Since no appealable determination has been issued on the remainder of the Appellants request, the circumstances for an administrative appeal on this issue do not exist. Under the circumstances, the Appellant does have the right to file a complaint with the appropriate federal district court. See 5 U.S.C. § 552(a)(4)(B), (6)(C). Accordingly, we will not consider this portion of the Appellants appeal. We have, however, reminded Oakland of the need to respond promptly to this request. See Record of Telephone Conversation between RoseAnn Pelzner, FOIA Officer, Oakland, and Dawn L. Goldstein, Staff Attorney, OHA (February 16, 2000).
(2)Oakland withheld other information in that December 22, 1999 determination. The Appellant is not appealing those withholdings. See Letter from Appellant to the Director, Office of Hearings and Appeals (January 27, 2000).
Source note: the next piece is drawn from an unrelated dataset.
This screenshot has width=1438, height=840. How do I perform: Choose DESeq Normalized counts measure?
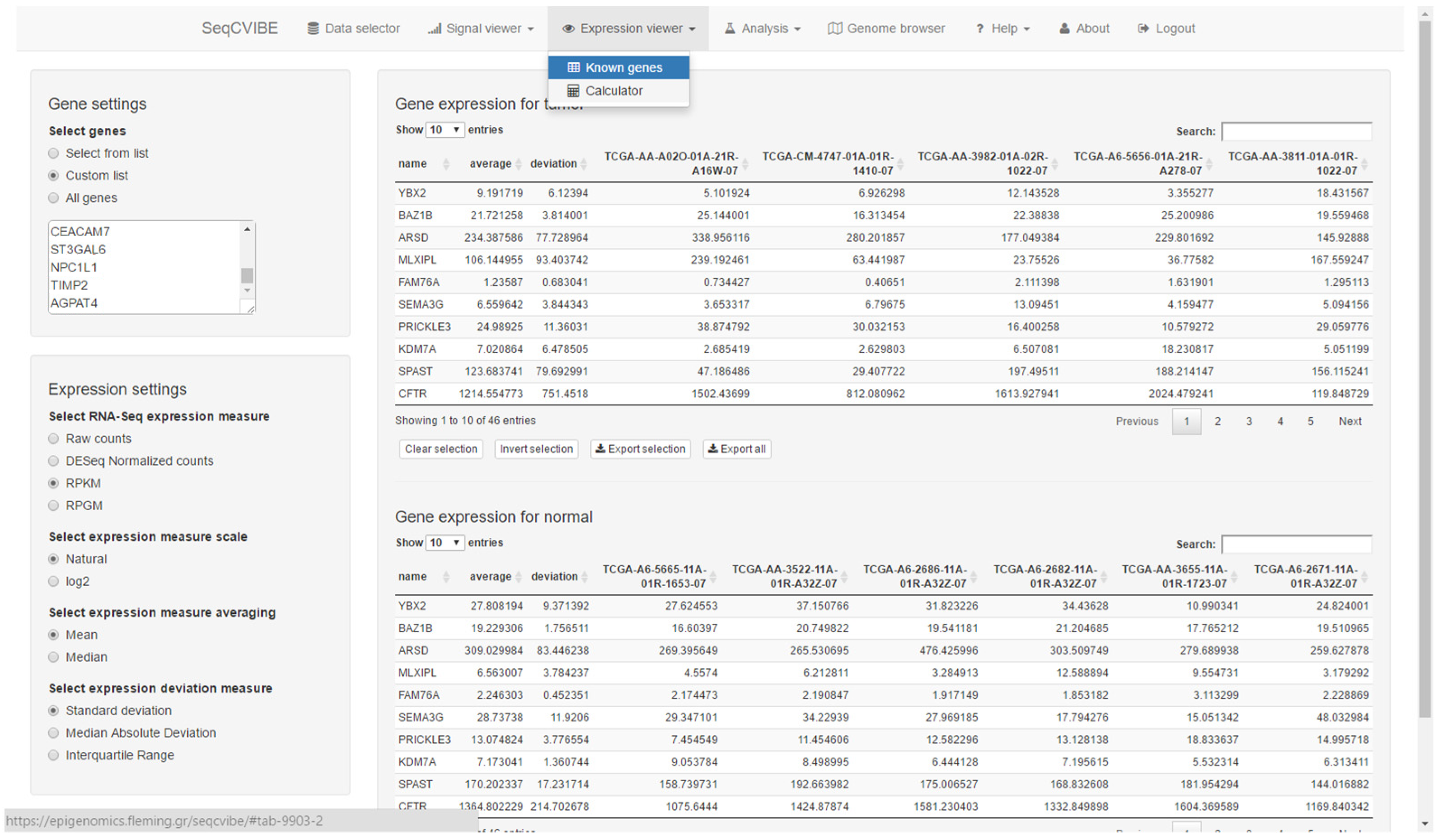[54, 461]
(3)We note that the definition of agency records contained in the Federal Records Management Act, 44 U.S.C. 3301, and the related General Schedule 32 is instructive in a FOIA case but not dispositive. Forsham v. Harris, 445 U.S. 169, 183-84 (1980); BNA, 742 F.2d at 1493. This Office chooses to rely on the definition of agency records as developed in the FOIA context by federal courts as explained above. We further note that under the federal courts definition of agency records, the substantive nature of the notes is also not dispositive. Nor does a requesters need for documents affect our FOIA analysis.
(4)If any of the notes were not mere memory aids or personal work aids, and were either created by or given to DOE contractors, Oakland should consider whether they fall within the provision of 10 C.F.R. § 1004.3, a regulation rendering some contractor-possessed documents subject to release. Moreover, even notes created by personnel not employed by DOE or a DOE-contractor could be subject to release, if these notes were then shared with and used by DOE personnel or DOE contractor personnel.